Rewrite the part of the dog thread below that begins with the words containing "So different but" and ends with "not so lucky.", replacing "calm" with "still".
━━━━━ TEXT EXCERPT ━━━━━
# the black, the tall...



## Hektor (Apr 16, 2011)

......the short and the blond! 

So different but so funny at the same time!!:kissing:


----------



## outwest (May 1, 2011)

Hektor is looking pretty nice.  He's going to tower over Naomi eventually. I comment you for being able to get a picture of the two of them so calm. I am not so lucky.


----------



## PoodlePowerBC (Feb 25, 2011)

Great looking couple! :handkiss:


----------



## spoospirit (Mar 10, 2009)

_Both very nice looking dogs. I like it that you were able to get a balanced light between the light and dark and didn't loose any detail in either. Hector is getting big and very handsome._


----------



## Siskojan (Mar 13, 2011)

I'm pretty sure Naomi is the beautiful spoo and Hektor is the handsome blond. Naomi has grown so much since her first puppy pictures amongst the flowers. What a lovely rich colour - I love black poodles. Thanks for the update. Janet


----------



## Hektor (Apr 16, 2011)

Ohhhhh!!! Sorry for the misunderstanding!!
Naoimi = Spoo
Hektor = mix
When I first posted here I didn't have my spoo puppy and put the name of my first dog. Now i can't change it!


----------



## sandooch (Jan 20, 2011)

Both of them a just adorable!


----------



## Dallasminis (Feb 6, 2011)

What a great pic, don't know how you got them to pose! Naomi and Hector are lovely, Naomi is getting B-I=G!!


----------
━━━━━ DATA ━━━━━
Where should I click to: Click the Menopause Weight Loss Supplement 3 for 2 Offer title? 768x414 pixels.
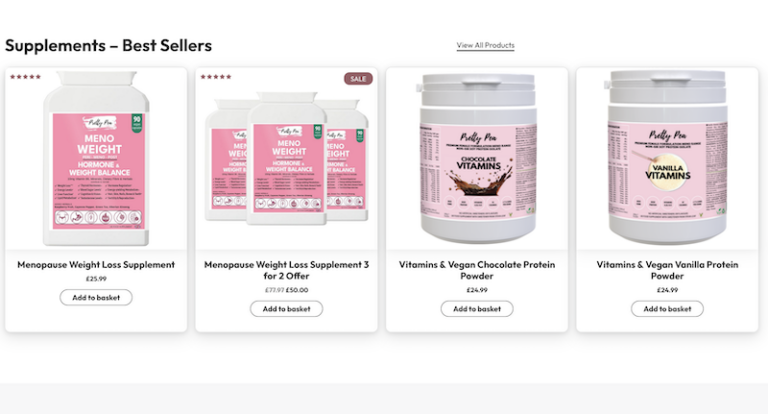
━━━━━
## RESULT
So different but so funny at the same time!!:kissing:


----------



## outwest (May 1, 2011)

Hektor is looking pretty nice.  He's going to tower over Naomi eventually. I comment you for being able to get a picture of the two of them so still. I am not so lucky.